Franck Delorieux

Jacqueline Salmon, évidemment

in: Les lettres françaises, 3 juillet 2010

Jacqueline Salmon excelle aussi bien dans la photographie en noir et blanc qu’en couleur, dans le portrait que dans le paysage, la représentation de faits de société ou d’architectures. Une série de photographies du camp de Sangatte montre violemment, sans jouer de pathos ni d’effets de manche engagés, l’inhumanité du sort réservé aux sans-papiers. Cette déshumanisation se montrera également dans une série de vues de chambres pour clochards SDF installées dans des hôpitaux ou des casernes désaffectées. L’art de Jacqueline Salmon est humaniste au sens de la Renaissance : même si les hommes ne sont pas représentés, l’homme est placé au centre de son travail.
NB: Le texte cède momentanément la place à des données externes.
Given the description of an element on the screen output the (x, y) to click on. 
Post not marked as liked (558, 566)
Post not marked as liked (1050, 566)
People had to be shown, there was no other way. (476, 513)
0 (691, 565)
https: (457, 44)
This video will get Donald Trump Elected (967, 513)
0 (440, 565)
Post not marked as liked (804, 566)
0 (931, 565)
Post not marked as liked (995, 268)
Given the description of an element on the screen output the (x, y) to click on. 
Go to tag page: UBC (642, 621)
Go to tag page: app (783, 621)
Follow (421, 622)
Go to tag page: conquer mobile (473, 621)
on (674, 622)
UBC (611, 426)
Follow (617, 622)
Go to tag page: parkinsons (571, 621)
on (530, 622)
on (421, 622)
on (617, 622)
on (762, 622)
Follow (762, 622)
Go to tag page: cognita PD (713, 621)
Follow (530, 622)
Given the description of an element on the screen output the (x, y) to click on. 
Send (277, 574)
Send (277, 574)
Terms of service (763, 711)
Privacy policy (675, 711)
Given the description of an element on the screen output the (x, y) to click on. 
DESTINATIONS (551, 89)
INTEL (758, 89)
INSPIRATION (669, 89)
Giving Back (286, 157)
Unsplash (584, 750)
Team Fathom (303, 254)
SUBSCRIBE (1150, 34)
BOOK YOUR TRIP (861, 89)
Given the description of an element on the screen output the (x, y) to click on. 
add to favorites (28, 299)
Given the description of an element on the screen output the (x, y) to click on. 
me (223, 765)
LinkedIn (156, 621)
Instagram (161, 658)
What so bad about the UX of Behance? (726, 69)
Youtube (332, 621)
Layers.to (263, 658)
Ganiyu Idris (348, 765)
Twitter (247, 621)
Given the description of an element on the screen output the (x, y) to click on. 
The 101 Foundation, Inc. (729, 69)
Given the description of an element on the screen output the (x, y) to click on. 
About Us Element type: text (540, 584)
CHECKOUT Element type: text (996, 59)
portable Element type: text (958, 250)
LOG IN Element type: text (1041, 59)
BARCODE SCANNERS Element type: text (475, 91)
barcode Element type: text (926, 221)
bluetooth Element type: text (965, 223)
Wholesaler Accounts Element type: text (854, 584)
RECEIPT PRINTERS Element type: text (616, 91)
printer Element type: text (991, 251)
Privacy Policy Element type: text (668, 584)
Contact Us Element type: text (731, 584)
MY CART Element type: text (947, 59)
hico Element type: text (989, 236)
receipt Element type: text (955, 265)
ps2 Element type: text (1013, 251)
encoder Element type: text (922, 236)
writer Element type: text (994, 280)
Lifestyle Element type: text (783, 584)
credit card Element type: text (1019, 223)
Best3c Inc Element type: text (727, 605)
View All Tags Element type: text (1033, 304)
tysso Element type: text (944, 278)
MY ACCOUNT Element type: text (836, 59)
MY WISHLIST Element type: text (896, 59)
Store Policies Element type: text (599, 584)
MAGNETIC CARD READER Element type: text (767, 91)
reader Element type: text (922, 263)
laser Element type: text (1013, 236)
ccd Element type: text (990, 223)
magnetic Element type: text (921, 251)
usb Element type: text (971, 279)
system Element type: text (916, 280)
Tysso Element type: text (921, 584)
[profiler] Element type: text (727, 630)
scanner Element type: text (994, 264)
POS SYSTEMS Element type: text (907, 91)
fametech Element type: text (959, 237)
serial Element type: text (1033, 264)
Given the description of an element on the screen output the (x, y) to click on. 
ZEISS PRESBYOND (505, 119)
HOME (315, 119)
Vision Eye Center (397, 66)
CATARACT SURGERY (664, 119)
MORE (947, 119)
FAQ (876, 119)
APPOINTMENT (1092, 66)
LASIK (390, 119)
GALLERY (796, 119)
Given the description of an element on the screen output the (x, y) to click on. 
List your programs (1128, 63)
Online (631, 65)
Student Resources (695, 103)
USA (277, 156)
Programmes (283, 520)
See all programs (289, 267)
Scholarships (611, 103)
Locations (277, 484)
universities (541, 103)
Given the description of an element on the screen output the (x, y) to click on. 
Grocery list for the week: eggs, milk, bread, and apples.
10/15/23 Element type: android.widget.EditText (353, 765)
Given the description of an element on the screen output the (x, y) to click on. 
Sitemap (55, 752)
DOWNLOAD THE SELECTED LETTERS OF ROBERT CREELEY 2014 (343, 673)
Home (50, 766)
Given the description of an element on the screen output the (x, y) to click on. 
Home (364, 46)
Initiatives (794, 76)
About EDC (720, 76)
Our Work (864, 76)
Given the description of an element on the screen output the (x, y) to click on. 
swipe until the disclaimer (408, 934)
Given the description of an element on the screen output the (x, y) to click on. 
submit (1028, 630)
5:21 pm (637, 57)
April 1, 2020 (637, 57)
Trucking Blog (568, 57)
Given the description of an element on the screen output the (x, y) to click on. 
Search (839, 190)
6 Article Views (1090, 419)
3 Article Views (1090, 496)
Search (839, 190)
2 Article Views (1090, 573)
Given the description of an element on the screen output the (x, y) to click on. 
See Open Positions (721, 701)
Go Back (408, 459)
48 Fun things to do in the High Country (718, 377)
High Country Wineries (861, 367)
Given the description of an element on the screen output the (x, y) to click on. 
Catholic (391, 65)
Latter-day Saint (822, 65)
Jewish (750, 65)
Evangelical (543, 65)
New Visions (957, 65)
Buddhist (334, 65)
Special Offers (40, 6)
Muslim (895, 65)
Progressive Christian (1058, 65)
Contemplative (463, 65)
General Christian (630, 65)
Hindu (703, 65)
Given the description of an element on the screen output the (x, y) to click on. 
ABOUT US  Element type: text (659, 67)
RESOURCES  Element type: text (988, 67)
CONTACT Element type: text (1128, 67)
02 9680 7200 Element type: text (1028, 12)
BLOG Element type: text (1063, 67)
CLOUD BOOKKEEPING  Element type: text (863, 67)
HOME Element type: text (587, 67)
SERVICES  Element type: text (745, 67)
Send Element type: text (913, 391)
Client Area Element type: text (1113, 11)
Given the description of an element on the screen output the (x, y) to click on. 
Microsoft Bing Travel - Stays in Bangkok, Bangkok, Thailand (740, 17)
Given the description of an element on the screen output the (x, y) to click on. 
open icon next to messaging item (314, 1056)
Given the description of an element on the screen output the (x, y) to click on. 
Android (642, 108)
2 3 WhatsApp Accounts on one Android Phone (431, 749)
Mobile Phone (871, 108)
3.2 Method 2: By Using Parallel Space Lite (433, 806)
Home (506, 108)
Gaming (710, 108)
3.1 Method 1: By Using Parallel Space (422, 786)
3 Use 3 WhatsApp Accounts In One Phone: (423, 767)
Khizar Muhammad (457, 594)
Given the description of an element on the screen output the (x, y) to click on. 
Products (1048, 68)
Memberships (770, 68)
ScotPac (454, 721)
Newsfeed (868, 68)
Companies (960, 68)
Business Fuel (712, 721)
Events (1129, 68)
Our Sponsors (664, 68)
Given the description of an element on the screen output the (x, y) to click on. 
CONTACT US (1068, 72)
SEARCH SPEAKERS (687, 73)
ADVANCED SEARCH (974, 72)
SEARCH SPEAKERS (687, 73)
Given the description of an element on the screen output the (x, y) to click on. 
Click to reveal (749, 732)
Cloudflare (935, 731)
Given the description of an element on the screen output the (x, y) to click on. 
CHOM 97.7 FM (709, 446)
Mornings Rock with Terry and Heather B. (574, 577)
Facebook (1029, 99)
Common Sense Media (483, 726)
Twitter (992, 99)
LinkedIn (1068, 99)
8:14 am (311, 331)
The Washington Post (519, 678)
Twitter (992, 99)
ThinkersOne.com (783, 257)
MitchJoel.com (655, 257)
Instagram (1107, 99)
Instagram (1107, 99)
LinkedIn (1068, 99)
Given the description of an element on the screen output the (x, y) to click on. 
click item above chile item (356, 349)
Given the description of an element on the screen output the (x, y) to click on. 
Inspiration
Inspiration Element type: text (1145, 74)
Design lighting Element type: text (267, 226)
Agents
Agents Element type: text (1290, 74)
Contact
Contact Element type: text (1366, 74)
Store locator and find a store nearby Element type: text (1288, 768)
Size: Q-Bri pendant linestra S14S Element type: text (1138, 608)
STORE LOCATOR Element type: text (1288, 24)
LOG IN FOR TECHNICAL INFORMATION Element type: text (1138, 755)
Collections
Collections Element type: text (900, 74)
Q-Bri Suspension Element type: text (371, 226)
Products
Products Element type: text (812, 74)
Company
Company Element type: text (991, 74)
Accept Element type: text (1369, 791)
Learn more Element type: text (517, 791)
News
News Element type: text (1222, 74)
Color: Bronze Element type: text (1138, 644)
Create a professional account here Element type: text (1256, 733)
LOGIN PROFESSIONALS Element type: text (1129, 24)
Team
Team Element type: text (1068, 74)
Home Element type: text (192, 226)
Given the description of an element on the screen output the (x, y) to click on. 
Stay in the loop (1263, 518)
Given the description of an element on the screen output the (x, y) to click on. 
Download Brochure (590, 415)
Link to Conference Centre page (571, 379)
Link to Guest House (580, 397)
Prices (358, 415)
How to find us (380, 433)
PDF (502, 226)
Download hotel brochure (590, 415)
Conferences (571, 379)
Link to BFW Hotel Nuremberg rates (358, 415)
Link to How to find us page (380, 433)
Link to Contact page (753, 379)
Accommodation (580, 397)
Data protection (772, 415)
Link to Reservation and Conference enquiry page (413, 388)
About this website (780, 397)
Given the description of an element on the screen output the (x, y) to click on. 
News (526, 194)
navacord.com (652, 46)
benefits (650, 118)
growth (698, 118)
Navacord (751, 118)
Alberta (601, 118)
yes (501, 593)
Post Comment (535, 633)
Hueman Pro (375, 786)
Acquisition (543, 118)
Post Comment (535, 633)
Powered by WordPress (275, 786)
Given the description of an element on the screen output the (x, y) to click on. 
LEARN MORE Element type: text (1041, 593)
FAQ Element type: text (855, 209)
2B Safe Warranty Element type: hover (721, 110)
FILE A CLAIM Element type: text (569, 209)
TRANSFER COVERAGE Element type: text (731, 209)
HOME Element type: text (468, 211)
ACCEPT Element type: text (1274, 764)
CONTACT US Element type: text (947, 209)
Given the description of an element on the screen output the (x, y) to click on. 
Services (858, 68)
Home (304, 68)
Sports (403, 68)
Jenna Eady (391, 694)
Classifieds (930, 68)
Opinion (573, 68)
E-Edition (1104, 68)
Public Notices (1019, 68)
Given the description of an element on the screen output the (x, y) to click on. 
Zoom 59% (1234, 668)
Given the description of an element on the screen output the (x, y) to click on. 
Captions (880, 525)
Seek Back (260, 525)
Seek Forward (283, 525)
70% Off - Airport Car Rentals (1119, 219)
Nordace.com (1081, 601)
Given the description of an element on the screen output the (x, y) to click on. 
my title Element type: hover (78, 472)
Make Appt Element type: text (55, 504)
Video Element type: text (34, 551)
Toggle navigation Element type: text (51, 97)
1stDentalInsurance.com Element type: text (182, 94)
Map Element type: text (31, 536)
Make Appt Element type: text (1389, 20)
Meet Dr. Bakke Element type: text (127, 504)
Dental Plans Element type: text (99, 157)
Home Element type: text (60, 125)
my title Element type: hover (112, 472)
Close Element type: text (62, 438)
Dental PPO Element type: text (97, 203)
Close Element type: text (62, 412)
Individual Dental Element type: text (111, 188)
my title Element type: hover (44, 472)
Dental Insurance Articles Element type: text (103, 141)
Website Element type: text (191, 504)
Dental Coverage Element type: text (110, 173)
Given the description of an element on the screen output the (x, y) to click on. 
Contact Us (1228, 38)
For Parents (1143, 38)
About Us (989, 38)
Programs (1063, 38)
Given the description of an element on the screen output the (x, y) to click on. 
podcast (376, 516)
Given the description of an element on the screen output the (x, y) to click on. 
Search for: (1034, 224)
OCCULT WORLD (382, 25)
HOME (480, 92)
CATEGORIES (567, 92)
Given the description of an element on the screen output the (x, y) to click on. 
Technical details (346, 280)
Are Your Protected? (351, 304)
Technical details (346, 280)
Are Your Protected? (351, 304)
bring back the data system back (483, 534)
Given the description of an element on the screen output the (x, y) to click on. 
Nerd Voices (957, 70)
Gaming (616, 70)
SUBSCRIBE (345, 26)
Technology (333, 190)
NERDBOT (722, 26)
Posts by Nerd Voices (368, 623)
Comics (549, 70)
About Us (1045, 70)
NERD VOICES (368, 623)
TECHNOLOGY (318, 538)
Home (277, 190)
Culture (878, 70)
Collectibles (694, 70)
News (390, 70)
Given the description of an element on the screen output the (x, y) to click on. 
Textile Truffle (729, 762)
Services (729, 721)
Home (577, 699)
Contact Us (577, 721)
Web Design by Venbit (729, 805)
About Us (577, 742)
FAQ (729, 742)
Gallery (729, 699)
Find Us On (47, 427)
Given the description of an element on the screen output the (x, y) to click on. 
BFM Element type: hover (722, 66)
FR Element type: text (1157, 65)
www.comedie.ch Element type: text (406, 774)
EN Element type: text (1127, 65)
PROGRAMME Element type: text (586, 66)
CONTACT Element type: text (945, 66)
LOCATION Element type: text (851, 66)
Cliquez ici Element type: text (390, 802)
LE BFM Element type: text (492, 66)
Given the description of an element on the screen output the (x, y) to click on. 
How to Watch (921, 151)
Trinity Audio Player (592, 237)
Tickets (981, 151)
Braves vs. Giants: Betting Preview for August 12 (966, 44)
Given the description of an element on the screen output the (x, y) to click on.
L’architecture ne se résume pas à un ensemble de lignes, de courbes, d’angles et de volumes. Elle dit quelque chose de la nature humaine, de sa condition, comme on le voit dans la magnifique série consacrée à l’abbaye-prison de Clairvaux alors en voie d’être restaurée – série qui a fait l’objet d’un livre, avec des textes de Charles Juliet et Thierry Dumanoir, édité en 1995 aux éditions Marval. Quant au paysage, il a fait l’objet d’un autre ouvrage consacré au jardin de Méréville dessiné par Hubert Robert, préfacé par Monique Mosser (éditions de L’Yeuse, 2004). Jacqueline Salmon travailla également à une série de portraits des artistes, créateurs ou penseurs majeurs de ces dernières décennies. Les portraits de Derrida (un des plus beaux), Louise Bourgeois, Xenakis, Duras, Mafouz, Tarkovski… se virent confrontés à des images d’architecture, de paysage qui représentaient, symbolisaient l’œuvre de chacun. Ainsi, la photographie ne se contente plus de représenter mais donne à penser. Comme le dessin selon Léonard de Vinci, elle devient une cosa mentale.

Aujourd’hui, à la galerie Michèle Chomette, Jacqueline Salmon présente une série de photographies de légumes réalisées avec le concours de Robert Hammerstiel. Le mot « légume », nous apprend Émile Littré, vient du latin legere qui signifie « cueillir » et « lire ». Que pouvons-nous lire dans les légumes de Salmon ? Déjà une histoire de l’art, de l’art botanique. Ces œuvres évoquent d’emblée les planches botaniques du XVII° ou du XVIII° siècle. Elles jouent avec elles comme en un jeu de miroir où l’appareil photographique répond à l’encre et aux rehauts de couleurs. Elles en ont la limpide simplicité, la grâce légère. Les photographies ont le même aspect net, définitif, donnant une image parfaite de l’objet. L’objet ? Coco rose, navet rave, poivron rouge, persil, chou-fleur, poireau, bette, haricot grimpant, navet de Chine, tomate grappes, carotte… Prenons, par exemple, le navet de Chine. Il a été méticuleusement sorti de terre, lavé, nettoyé de toute trace d’insecte, soigneusement posé sur un fond neutre, ocre, mais pas totalement uni, évoquant l’enduit lisse d’un sol et qui donne à l’image un délicieux velouté (n’oublions pas que le velouté est aussi une soupe…). La photographie fut prise en plongée, frontalement, avec une lumière douce et nette. Le tirage montre le navet, mais aussi tous les autres légumes, à leur taille réelle. Ainsi, la photographie du haricot grimpant, comme une guirlande lâchée ou une colonne de végétale, composée de deux images, mesure-t-elle 240 cm de haut. Nous avons donc, sous nos yeux, le légume tel que nous ne le voyons jamais, ni dans un jardin, ni sur les étals des marchés.

On connaît la célèbre phrase de Sartre, « l’existence précède l’essence ». Ici, l’existence du légume est bien réelle mais c’est son essence qui a été captée. Dans le texte de présentation de l’exposition, Jean-Christophe Bailly montre que ces œuvres n’appartiennent pas au genre de la nature morte mais plutôt du portrait ou du nu : « Le nu, parce que soustraits à l’habituel habillage jardinier, marchand ou culinaire, ces légumes sont pour ainsi dire autorisés à se montrer sans nul appareil. Et du portrait parce qu’il ne s’agit à chaque fois que d’un individu singulier – tel cardon ou tel chou incarnant certes son espèce, mais sans qu’aucune portée générique ou emblématique ne soit accordée à sa forme comme un privilège. » Le légume n’est tous les légumes qui portent le même nom que d’être unique. Il est tous les légumes comme chaque homme est, en lui-même, tous les hommes. Le singulier est de mise ici. Jacqueline Salmon a photographié des évidences de légume.